» **SELECTED EXCERPT**:
################

Add QAT Tutorial

leslie-fang-intel · leslie-fang-intel · commit c77e969437f7 · 2024-01-12T16:35:15.000+08:00
diff --git a/prototype_source/pt2e_quant_qat_x86_inductor.rst b/prototype_source/pt2e_quant_qat_x86_inductor.rst
@@ -0,0 +1,78 @@
+PyTorch 2 Export Quantization-Aware Training (QAT) with X86 Backend through Inductor
+========================================================================================
+
+**Author**: `Leslie Fang <https://github.com/leslie-fang-intel>`_, `Jiong Gong <https://github.com/jgong5>`_
+
+Prerequisites
+^^^^^^^^^^^^^^^
+
+-  `PyTorch 2 Export Quantization-Aware Training tutorial <https://pytorch.org/tutorials/prototype/pt2e_quant_qat.html>`_
+-  `PyTorch 2 Export Post Training Quantization with X86 Backend through Inductor tutorial <https://pytorch.org/tutorials/prototype/pt2e_quant_ptq_x86_inductor.html>`_
+-  `TorchInductor and torch.compile concepts in PyTorch <https://pytorch.org/tutorials/intermediate/torch_compile_tutorial.html>`_
+
+
+This tutorial demonstrates the process of performing PT2 export quantization-aware training (QAT) on X86 CPU
+with X86InductorQuantizer, and subsequently lowering the quantized model into Inductor.

################

» **WORK INSTRUCTIONS**:
1. In the QAT tutorial text, what quantizer is used for quantization-aware training on X86 CPU?
2. Continue the QAT tutorial text from its last sentence.

» **SUPPLIED MATERIAL**:
################

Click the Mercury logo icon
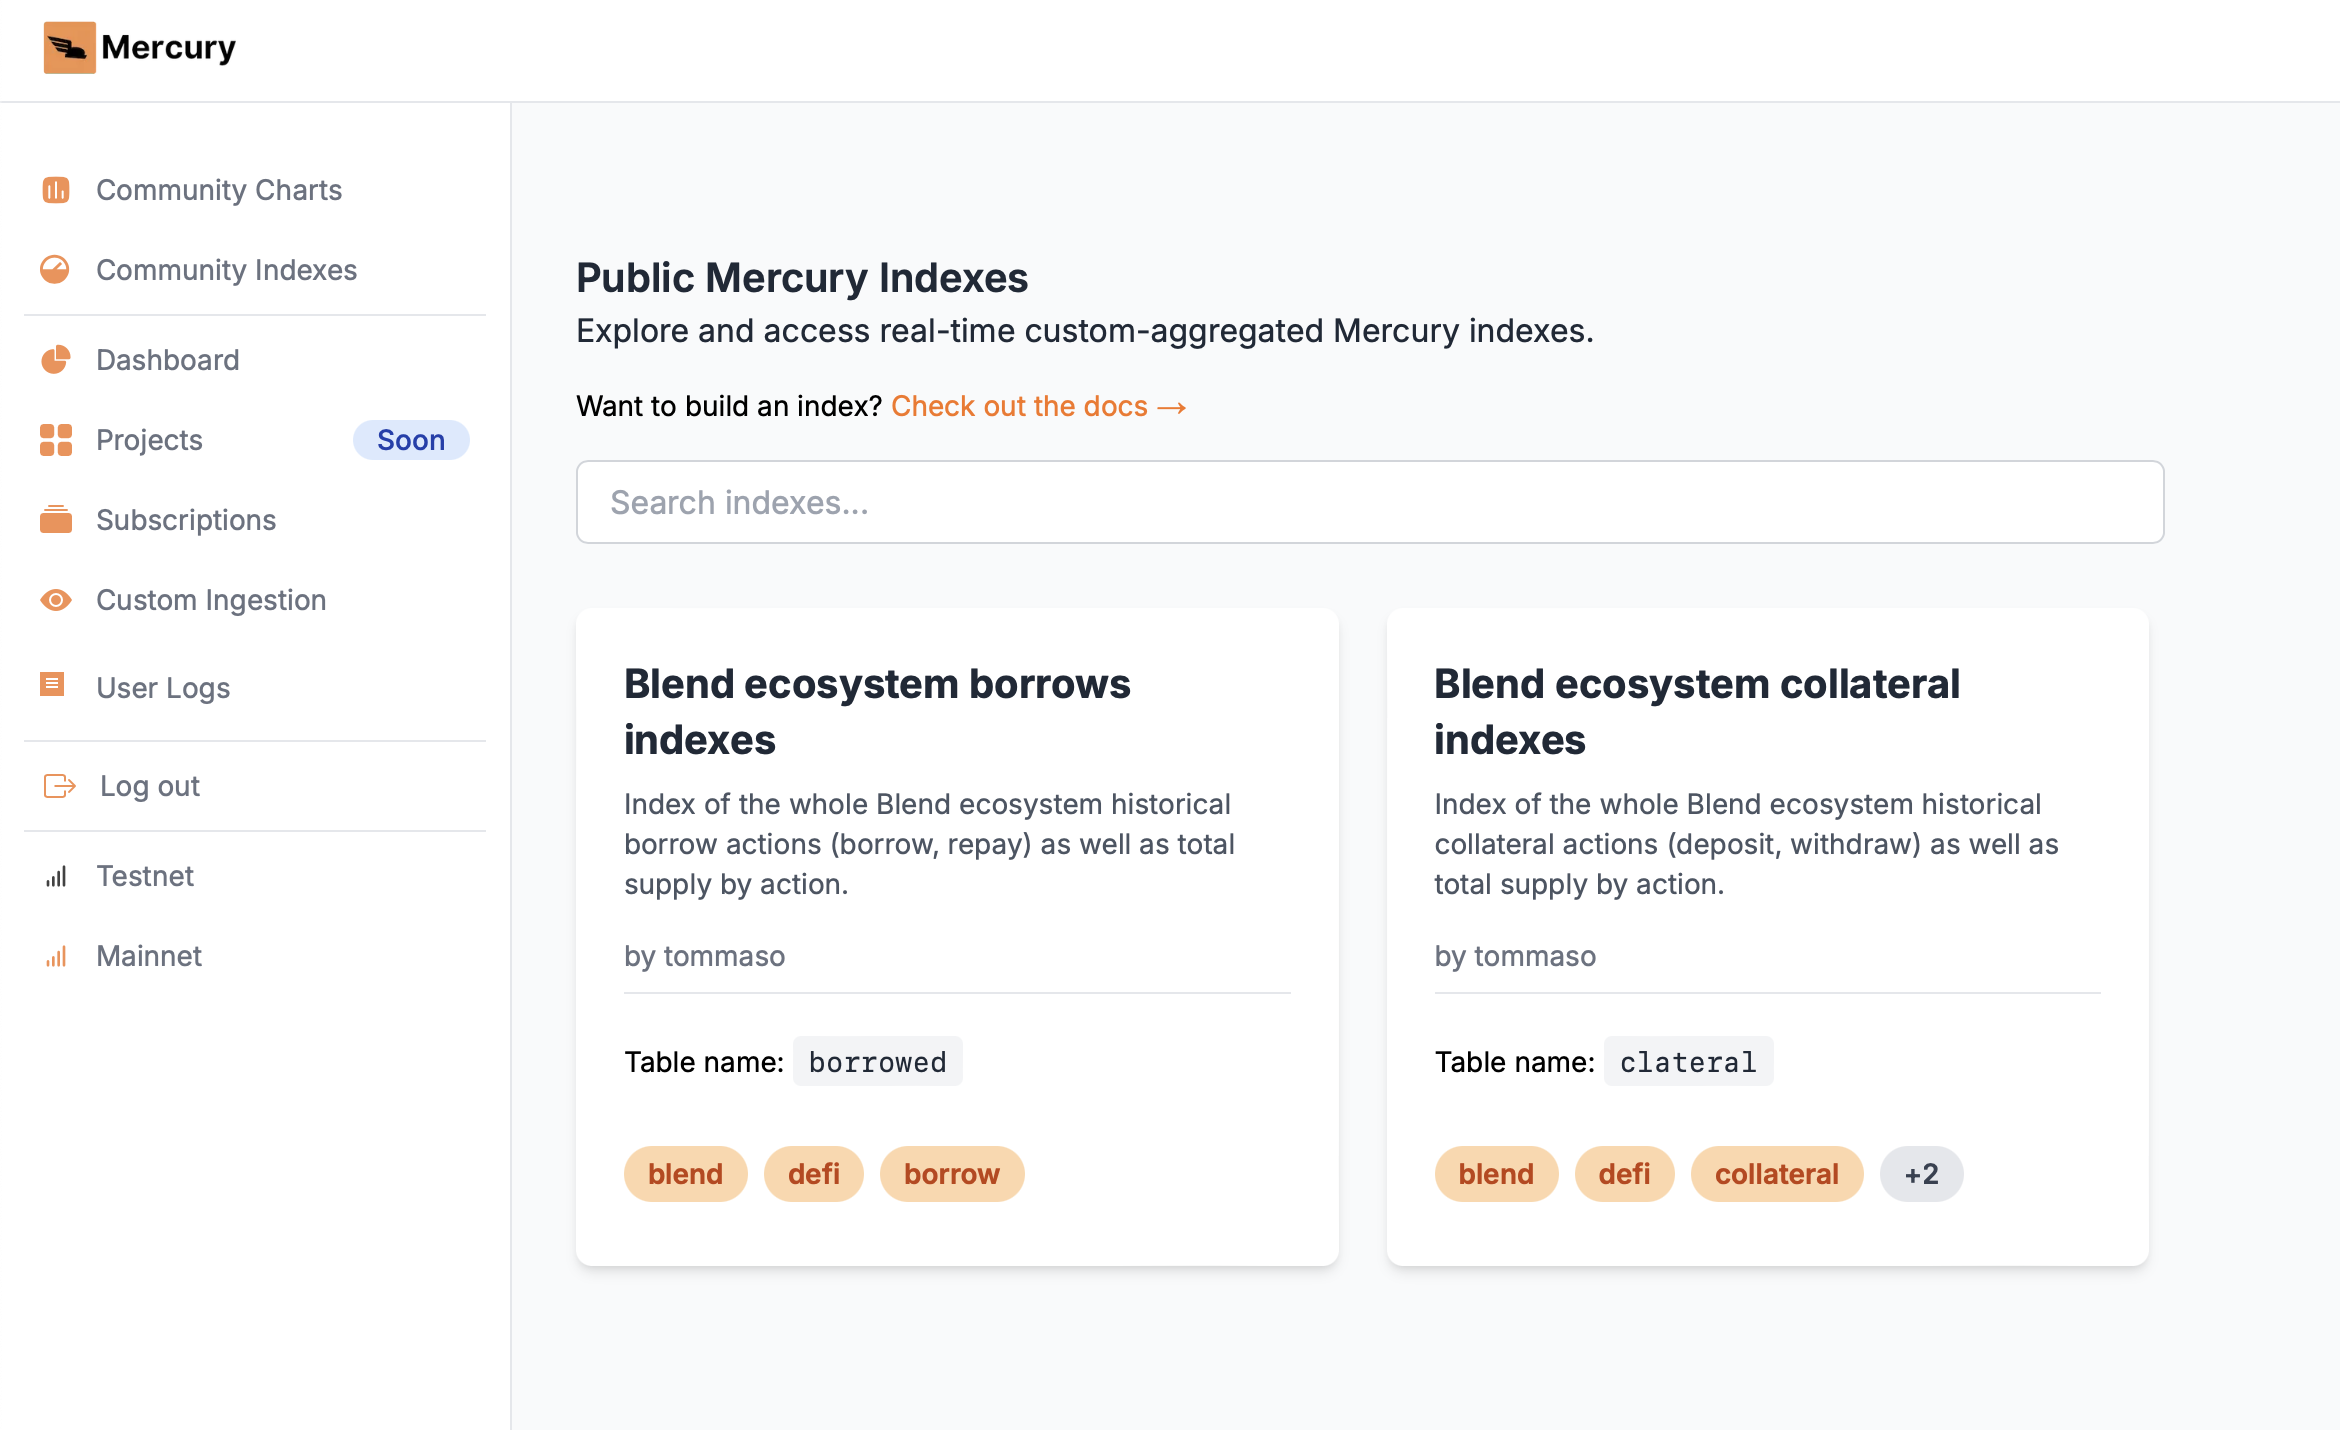(69, 47)
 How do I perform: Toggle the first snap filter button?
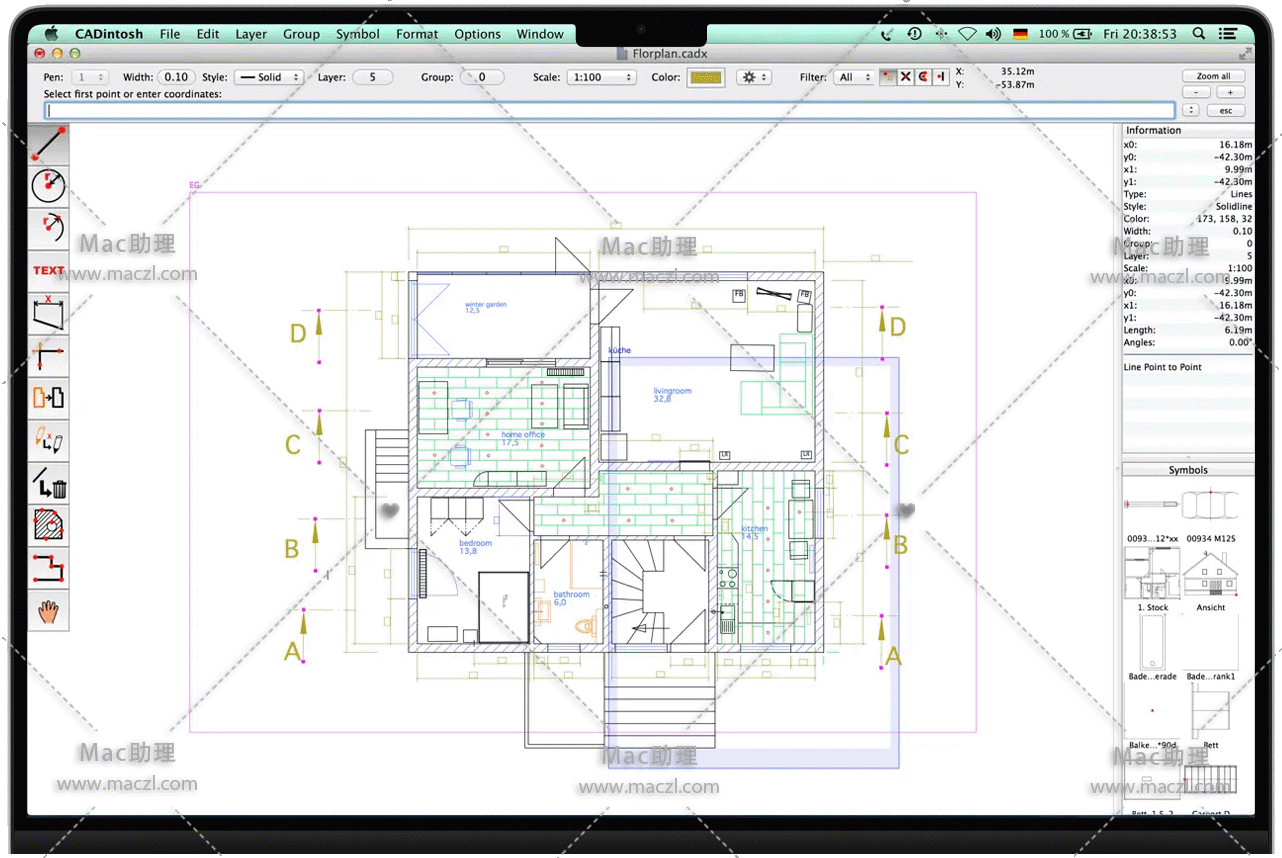[887, 77]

################

» **THE RESULTS**:
1. X86InductorQuantizer

2.
+For more comprehensive details about PyTorch 2 Export Quantization-Aware Training in general, please refer to the
+dedicated tutorial on `PyTorch 2 Export Quantization-Aware Training <https://pytorch.org/tutorials/prototype/pt2e_quant_qat.html>`_.
+For a deeper understanding of X86InductorQuantizer, please consult the tutorial of
+`PyTorch 2 Export Post Training Quantization with X86 Backend through Inductor <https://pytorch.org/tutorials/prototype/pt2e_quant_ptq_x86_inductor.html>`_.
+
+The PyTorch 2 Export QAT flow looks like the following—it is similar
+to the post training quantization (PTQ) flow for the most part:
+
+.. code:: python
+
+  import torch
+  from torch._export import capture_pre_autograd_graph
+  from torch.ao.quantization.quantize_pt2e import (
+    prepare_qat_pt2e,
+    convert_pt2e,
+  )
+  import torch.ao.quantization.quantizer.x86_inductor_quantizer as xiq
+  from torch.ao.quantization.quantizer.x86_inductor_quantizer import X86InductorQuantizer
+
+  class M(torch.nn.Module):
+     def __init__(self):
+        super().__init__()
+        self.linear = torch.nn.Linear(1024, 1000)
+
+     def forward(self, x):
+        return self.linear(x)
+
+
+  example_inputs = (torch.randn(1, 1024),)
+  m = M()
+
+  # Step 1. program capture
+  # NOTE: this API will be updated to torch.export API in the future, but the captured
+  # result shoud mostly stay the same
+  exported_model = capture_pre_autograd_graph(m, example_inputs)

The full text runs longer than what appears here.